(Stored records)
# # # #

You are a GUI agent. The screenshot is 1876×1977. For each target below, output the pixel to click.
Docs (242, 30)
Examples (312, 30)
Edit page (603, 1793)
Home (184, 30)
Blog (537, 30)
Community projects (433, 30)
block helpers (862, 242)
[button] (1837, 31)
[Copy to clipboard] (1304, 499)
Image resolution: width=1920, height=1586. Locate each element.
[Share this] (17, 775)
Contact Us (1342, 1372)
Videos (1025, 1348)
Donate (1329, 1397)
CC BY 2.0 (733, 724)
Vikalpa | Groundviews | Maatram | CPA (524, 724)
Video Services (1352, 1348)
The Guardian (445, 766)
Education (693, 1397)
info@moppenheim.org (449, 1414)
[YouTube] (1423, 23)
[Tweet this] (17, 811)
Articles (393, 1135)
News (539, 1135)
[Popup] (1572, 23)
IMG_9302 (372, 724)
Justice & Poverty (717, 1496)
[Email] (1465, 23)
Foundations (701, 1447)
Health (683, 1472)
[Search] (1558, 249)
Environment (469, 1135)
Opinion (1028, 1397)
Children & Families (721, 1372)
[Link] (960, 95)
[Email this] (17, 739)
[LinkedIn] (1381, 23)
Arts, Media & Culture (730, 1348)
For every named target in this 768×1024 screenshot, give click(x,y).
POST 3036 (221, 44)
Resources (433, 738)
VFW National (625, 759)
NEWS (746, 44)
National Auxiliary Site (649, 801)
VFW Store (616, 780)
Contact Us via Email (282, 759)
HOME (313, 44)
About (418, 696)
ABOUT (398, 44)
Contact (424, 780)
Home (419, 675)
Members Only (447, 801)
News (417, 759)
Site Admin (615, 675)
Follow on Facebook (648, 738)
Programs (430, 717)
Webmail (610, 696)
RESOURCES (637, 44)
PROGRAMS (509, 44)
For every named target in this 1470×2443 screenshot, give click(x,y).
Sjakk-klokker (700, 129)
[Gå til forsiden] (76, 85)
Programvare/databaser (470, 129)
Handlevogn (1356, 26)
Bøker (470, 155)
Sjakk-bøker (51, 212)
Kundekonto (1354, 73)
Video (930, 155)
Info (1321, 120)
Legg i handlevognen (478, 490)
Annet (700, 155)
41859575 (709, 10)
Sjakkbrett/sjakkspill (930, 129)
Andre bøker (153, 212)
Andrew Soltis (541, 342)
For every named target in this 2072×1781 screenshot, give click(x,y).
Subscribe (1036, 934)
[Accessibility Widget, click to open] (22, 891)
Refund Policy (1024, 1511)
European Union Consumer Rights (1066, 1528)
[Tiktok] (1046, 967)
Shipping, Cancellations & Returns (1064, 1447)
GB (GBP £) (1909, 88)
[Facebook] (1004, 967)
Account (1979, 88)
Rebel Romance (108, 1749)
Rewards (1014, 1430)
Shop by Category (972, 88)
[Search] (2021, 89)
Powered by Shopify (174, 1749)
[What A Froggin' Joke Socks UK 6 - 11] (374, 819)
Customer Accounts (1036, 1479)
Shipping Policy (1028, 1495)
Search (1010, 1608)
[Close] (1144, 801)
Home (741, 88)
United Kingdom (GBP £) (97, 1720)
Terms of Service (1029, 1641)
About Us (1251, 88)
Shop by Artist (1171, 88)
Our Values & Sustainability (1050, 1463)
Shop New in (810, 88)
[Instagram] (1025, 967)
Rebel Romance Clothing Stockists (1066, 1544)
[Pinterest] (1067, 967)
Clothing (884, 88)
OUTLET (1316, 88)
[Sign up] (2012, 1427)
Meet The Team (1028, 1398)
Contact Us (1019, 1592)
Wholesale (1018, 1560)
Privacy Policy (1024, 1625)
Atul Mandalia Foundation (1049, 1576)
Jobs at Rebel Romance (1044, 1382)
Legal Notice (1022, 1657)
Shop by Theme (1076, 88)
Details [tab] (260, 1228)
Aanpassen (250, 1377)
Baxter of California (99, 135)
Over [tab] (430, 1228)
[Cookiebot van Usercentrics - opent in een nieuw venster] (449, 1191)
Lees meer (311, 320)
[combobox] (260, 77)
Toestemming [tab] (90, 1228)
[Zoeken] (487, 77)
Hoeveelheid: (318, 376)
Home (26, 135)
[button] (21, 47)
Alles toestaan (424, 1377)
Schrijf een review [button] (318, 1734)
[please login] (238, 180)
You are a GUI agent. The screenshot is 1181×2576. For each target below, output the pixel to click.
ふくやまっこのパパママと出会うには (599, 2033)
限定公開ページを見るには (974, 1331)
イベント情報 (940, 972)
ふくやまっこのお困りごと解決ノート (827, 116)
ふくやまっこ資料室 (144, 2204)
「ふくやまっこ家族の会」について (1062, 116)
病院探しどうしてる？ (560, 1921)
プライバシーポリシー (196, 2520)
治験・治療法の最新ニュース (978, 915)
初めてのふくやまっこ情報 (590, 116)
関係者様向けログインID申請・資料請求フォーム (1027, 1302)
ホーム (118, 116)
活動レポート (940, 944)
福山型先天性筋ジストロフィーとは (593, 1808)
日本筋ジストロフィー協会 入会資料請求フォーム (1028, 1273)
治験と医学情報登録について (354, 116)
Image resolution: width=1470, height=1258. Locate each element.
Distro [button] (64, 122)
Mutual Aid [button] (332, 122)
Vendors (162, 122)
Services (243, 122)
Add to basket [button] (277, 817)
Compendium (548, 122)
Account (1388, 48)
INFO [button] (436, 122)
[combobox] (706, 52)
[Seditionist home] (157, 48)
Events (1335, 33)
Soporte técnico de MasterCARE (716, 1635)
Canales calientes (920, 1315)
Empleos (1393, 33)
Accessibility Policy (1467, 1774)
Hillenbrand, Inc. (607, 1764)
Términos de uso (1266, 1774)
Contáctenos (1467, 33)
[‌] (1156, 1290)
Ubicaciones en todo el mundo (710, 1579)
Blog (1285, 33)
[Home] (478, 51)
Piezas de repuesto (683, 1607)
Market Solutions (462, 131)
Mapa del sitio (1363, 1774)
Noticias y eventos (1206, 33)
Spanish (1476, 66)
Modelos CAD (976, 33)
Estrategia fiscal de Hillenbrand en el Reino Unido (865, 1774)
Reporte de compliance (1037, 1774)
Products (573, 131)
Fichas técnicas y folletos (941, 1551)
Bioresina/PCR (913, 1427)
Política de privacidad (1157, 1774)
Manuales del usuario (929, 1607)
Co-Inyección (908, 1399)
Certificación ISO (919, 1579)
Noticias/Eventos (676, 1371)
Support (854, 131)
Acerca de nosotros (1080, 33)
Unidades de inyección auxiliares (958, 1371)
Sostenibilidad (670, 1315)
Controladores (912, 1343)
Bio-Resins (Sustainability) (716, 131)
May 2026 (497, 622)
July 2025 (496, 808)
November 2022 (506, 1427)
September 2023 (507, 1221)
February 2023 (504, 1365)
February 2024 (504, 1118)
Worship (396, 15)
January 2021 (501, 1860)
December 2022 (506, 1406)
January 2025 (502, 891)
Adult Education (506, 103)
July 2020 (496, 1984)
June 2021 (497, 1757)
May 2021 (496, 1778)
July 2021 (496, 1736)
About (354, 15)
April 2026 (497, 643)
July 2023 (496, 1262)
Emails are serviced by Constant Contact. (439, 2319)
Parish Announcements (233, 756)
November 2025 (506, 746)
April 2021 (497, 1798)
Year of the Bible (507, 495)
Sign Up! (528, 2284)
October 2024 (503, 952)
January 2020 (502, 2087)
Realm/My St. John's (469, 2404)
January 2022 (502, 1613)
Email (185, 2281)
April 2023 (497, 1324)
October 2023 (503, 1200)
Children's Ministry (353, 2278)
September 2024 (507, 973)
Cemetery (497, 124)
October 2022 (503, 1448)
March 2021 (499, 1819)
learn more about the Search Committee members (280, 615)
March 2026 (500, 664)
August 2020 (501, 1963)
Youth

# # # #

# [TASK REQUIREMENTS]
State the number of lines in the data that include the string "Image", and add nothing else.

# [RESULT OF THIS EXERCISE]
2